このコーナーでは、テクノロジーの最新研究を紹介するWebメディア「Seamless」を主宰する山下裕毅氏が執筆。新規性の高い科学論文を山下氏がピックアップし、解説する。

 独カールスルーエ工科大学とトルコのイスタンブール工科大学による研究チームが開発した「Ear2Face」は、 耳の画像から正面の顔画像を生成する深層学習を用いた手法だ。生体認証の識別部位として耳を活用する。

photo Ear2Faceネットワークは、耳と顔の画像間マッピングを学習する

 耳も顔も個人の生体形質であり、遺伝子型に基づいて生成されることから、耳と顔の間には遺伝的による暗黙の関係があると仮定して開発されたのが今回の手法だ。

 この仮定を踏まえて、被験者の耳の画像から正面から見た顔の画像を生成するための深層学習ネットワークを設計する。ネットワークは、耳から生成した顔画像と元の顔画像を真偽判定しながら学習するGAN(Generative Adversarial Network)で構成される。
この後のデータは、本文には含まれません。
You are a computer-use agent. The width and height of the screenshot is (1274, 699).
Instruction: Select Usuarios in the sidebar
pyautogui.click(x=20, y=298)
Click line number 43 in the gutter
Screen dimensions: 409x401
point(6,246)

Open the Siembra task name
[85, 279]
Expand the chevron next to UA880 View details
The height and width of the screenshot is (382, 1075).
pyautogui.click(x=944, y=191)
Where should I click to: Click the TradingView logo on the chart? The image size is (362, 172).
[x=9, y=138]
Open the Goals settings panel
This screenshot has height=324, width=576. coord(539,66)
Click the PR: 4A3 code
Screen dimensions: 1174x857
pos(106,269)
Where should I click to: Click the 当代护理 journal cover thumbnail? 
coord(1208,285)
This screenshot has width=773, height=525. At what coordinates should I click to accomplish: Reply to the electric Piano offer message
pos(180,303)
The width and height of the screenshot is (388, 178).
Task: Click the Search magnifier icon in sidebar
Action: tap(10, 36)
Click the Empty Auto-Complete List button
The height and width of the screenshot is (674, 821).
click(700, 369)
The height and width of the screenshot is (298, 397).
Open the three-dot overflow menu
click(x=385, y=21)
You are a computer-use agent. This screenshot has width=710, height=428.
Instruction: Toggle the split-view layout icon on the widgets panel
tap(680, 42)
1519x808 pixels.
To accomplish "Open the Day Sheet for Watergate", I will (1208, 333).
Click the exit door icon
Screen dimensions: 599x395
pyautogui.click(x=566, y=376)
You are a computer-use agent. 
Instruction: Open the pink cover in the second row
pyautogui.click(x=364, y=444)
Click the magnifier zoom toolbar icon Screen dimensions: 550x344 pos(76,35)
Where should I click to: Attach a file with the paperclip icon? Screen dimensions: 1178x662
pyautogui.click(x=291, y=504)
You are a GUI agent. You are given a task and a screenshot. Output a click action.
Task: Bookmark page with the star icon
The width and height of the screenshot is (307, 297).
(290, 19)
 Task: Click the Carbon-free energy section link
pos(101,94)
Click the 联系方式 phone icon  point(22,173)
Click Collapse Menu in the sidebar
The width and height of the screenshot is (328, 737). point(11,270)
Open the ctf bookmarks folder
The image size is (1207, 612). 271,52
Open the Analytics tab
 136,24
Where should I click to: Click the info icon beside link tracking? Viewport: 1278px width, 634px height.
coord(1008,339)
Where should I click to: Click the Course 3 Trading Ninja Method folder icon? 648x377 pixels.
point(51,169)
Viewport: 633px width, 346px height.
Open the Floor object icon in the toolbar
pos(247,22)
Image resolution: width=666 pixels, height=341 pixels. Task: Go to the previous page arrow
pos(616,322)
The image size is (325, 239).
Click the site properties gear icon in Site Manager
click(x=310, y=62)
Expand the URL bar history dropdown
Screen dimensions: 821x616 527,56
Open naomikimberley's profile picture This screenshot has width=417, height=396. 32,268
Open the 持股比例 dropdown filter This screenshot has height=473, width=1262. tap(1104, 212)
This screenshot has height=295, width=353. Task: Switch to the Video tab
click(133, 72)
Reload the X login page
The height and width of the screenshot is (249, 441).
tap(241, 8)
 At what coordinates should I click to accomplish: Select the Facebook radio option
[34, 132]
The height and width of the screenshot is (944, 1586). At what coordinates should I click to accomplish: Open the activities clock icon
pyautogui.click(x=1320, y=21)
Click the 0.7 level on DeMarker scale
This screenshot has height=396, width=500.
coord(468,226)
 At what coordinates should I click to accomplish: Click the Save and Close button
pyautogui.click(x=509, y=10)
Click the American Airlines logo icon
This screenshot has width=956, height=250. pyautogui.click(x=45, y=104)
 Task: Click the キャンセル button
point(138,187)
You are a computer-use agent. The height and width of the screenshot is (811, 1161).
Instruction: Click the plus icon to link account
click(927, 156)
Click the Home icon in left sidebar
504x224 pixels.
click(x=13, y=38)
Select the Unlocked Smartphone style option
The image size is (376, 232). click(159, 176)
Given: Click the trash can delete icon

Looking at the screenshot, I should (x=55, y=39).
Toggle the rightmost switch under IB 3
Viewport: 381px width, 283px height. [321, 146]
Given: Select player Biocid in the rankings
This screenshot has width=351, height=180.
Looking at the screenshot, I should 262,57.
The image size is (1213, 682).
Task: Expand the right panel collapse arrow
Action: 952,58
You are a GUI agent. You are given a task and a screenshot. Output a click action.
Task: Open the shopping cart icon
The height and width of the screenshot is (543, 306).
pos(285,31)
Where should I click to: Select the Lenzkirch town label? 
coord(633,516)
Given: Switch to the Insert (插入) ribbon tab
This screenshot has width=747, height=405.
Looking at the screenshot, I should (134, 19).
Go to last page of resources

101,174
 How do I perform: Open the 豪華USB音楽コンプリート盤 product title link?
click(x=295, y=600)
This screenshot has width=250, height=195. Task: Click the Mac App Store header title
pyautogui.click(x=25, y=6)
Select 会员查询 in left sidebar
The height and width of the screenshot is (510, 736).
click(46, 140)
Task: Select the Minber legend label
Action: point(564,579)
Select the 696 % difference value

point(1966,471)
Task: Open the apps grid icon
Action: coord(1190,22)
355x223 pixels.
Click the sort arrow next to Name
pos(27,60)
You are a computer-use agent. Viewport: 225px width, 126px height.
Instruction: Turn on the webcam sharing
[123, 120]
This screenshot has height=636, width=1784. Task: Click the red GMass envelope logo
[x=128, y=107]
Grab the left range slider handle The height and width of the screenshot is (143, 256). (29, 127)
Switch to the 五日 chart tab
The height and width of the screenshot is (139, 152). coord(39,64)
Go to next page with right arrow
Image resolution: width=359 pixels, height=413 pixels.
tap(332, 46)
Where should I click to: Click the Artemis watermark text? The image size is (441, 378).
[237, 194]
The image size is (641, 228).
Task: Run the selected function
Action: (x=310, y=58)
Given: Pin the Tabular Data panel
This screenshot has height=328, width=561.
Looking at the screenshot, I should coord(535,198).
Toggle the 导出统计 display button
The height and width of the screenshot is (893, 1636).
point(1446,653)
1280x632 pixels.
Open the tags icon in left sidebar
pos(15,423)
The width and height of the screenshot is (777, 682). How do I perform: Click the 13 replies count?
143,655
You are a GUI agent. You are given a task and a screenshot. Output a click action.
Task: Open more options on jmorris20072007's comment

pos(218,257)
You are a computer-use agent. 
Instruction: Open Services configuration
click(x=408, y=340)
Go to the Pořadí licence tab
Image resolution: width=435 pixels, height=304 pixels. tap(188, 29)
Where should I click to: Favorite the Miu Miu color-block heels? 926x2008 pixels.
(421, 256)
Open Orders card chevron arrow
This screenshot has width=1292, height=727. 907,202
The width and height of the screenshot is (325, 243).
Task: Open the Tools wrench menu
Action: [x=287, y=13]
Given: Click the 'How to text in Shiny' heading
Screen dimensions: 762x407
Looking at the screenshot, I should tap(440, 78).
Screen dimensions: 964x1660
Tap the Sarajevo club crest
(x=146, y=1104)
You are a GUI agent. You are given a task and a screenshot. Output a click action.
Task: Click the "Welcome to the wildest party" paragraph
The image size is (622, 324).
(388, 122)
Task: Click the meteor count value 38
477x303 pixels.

 学習用のデータセットには、顔画像データベースの「Multi-PIE」と「FERET」から大量に収集した耳と顔のペア画像を使用する。

photo 耳画像から顔画像への変換パイプライン

 学習したモデルによって生成した顔画像は、局所的に不自然な部分はあるものの、元の顔画像と視覚的によく似た結果を示したという。

 次に、このように出力した顔画像が身元情報を保持しているかの顔認識実験も行った。定量的に行うため、再構成された顔画像と元の顔画像の両方の特徴量を抽出し測定した。

photo Ear2Faceネットワーク で出力した顔画像が身元情報を保持しているかを確認するための顔認識パイプライン

 実験の結果、5種類の評価指標すべてにおいて類似性が高いことを示し、定量的にも元画像と似ていることを実証した。被験者に依存しないテストデータでも実験を行い、良好な結果が得られたことから、訓練データセットに存在しない被験者に対しても同様の性能を発揮したことを示した。